Fiscal Note
No appropriation required.
Title
Recognizing students at Randall Elementary School - Room 208, for their hard work in researching the historic and present Greenbush community and recommending suggestions to the Common Council on how to preserve the Greenbush community.
Body
Preamble:
Room 208 at Randall School has been studying the Greenbush community since February 2005, first as 4th graders and now as 5th graders. Working with past and present community residents, local businesses and service providers, UW students and staff, community historians and archivists, and city agencies, we have researched the historic and present community that extends from the railroad tracks south to St. Mary's Hospital, and from Mills Street east to Lake Monona. We have reviewed historic documents, interviewed local experts, conducted an extensive community survey, built 50 3-D models of historical buildings for display at Monona Terrace and Festa Italia, organized a one-day Greenbush Conference held May 2 at the Italian Workman's Club, and are completing a substantial web site and a hand-held computer game to be played while walking through the community. They have learned to care deeply about the Greenbush.
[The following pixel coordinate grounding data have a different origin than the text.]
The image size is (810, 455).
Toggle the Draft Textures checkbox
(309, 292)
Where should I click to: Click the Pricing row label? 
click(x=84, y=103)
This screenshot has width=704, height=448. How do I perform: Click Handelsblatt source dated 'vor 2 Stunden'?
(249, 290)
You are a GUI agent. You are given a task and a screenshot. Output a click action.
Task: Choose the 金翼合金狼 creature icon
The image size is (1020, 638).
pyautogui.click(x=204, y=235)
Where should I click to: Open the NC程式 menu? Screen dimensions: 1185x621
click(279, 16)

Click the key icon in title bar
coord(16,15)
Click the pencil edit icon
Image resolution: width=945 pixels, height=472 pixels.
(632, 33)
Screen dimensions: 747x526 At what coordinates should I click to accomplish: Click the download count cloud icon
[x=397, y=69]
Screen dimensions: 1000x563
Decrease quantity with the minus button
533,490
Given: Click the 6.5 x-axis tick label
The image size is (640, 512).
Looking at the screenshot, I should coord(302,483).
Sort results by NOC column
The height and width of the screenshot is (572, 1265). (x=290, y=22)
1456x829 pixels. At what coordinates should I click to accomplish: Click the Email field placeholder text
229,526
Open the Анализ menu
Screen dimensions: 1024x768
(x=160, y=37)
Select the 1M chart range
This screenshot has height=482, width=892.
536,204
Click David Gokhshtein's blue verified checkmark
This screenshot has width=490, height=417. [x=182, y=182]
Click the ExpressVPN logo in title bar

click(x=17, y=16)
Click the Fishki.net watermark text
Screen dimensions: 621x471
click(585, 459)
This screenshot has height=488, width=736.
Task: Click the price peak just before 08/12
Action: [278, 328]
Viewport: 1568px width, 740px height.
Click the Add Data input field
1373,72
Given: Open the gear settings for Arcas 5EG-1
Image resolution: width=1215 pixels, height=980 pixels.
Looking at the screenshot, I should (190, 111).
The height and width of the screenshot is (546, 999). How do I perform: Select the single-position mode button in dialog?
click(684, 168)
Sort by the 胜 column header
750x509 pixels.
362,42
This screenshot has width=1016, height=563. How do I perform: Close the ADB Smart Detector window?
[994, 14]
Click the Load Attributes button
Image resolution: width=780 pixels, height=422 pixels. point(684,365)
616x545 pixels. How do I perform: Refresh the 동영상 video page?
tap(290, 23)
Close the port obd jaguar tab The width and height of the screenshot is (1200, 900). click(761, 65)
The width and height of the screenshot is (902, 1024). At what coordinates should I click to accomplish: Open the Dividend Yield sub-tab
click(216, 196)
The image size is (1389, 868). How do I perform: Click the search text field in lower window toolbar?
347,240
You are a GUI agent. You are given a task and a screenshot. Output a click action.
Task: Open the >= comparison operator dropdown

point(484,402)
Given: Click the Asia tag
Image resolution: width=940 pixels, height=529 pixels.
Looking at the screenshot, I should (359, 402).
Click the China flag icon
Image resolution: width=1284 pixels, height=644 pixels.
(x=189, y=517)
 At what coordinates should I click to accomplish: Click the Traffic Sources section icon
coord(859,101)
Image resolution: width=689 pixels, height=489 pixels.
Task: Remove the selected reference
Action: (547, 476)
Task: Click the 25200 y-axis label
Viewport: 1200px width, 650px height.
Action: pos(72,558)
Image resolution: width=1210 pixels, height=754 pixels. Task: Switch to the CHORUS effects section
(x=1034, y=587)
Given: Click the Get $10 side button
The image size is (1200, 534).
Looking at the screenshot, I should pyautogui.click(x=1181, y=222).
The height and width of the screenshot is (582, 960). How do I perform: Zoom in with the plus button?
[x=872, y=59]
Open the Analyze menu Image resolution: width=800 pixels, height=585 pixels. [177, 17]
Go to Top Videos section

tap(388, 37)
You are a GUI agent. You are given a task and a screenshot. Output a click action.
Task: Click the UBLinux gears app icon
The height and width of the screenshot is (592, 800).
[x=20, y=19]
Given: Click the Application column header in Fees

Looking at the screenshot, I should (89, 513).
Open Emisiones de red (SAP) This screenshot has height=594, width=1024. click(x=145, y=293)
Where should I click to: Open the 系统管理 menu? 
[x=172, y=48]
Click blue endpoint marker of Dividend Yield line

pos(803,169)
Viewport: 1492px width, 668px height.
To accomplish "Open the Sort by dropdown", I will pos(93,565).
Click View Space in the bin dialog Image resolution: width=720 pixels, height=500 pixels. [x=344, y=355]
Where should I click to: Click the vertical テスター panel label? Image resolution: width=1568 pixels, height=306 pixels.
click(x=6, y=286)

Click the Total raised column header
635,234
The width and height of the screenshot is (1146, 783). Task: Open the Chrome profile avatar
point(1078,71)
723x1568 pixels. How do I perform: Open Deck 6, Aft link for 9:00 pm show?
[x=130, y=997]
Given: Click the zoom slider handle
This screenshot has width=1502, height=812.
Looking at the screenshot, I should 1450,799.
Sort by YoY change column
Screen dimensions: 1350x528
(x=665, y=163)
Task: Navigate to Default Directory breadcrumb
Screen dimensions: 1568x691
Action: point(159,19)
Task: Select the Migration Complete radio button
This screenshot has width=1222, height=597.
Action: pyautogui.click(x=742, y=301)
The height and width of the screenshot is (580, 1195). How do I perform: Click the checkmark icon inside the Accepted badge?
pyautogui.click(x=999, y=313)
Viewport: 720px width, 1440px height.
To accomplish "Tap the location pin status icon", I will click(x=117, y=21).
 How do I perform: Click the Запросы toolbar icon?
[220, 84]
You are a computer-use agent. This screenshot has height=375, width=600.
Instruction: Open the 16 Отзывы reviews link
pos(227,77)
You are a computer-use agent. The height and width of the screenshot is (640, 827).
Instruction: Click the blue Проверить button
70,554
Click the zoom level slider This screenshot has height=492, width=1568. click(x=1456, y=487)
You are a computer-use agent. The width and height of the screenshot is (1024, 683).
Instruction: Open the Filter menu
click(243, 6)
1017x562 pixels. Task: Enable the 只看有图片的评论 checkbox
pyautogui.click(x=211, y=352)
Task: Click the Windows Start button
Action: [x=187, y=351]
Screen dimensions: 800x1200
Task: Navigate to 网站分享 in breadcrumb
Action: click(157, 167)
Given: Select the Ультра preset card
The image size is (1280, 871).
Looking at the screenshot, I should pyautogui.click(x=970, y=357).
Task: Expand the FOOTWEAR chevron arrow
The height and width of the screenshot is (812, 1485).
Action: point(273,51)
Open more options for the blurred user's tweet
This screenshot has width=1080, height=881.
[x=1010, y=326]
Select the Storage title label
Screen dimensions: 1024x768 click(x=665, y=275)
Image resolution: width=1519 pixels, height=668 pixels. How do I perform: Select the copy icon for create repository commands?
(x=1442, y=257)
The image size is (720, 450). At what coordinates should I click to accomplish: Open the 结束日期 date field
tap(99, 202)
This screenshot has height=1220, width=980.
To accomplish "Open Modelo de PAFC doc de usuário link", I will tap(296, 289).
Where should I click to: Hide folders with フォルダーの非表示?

Whereas, the historic Greenbush was once Madison's melting pot which welcomed poor people of diverse ethnicities and religions, becoming a great community known for its strong families, vital cultures, abundant gardens, small shops, and neighborliness towards everyone; and,
Whereas, ethnic prejudice, stereotyping, and discrimination led not only to attacks on the Greenbush in newspaper articles and Ku Klux Klan marches, but also to a belief that the community needed to be drastically altered; which led in turn to the Urban Renewal projects in the early 1960's which destroyed the heart of the Greenbush, displaced some of Madison's most vulnerable citizens, and led to psychological devastation similar to that documented by Columbia University psychiatrist Dr. Mindy Fullilove in Root Shock, a study of Urban Renewal projects in other American communities; and,
Whereas, the Triangle area in the center of the historic Greenbush nonetheless continues to be a place which welcomes and supports new immigrants and people with low income and different abilities; and
Whereas, property values in this area are rapidly increasing, due to the expansion needs of the University of Wisconsin and Meriter and St. Mary's Hospitals, and due to commercial and residential interests in this attractive area near downtown and adjacent to Monona Bay; and
Whereas, the City of Madison has been studying the Park Street corridor as part of its South Madison Neighborhood Plan and is now beginning to develop a plan for Regent Street (Park and Regent are the two major streets in the Greenbush); and
Whereas, in these circumstances it is critical that the City not repeat the mistakes of the earlier Urban Renewal era; indeed, there is a great present opportunity to redeem the vision and values of the historic Greenbush in the spirit of the City's new Comprehensive Plan,
Now, therefore be it resolved, that the Madison Common Council:
1. Establish an annual Greenbush Day on March 21 to celebrate both the past and present Greenbush community (the United Nations has proclaimed March 21 as the International Day for the Elimination of Racial Discrimination);
2. Determine that any future planning will consider the importance of the historic and present Greenbush, and not repeat the errors of the Urban Renewal era;
3. Commit the City to maintaining the Greenbush as a mixed use, mixed income, and mixed ability community;
4. Ask City departments and commissions to consider ways of restoring historic Greenbush values via proposals such as the following:
· Work with local organizations (e.g. Italian Workman's Club, Meriter Hospital, Bayview Foundation, Greenbush Neighborhood Association, UW's new Campus Information & Visitor's Center next to Smith Hall) in developing a permanent exhibit on the history and present culture of the Greenbush;
· Reestablish easier access for Triangle residents to Brittingham Park by creating a stoplight with a crosswalk across West Washington Street (before Urban Renewal widened West Washington, this park was more widely used by local residents than it is today; a crosswalk with stoplight would be used more than the current overpass);
· Create a community garden at the northern edge of Brittingham Park (before Urban Renewal, Greenbush residents gardened every available plot; but the post-Urban Renewal developments in the Triangle were designed without private backyards, with only enough space for a small community garden and tiny kitchen gardens in front of Bayview apartments).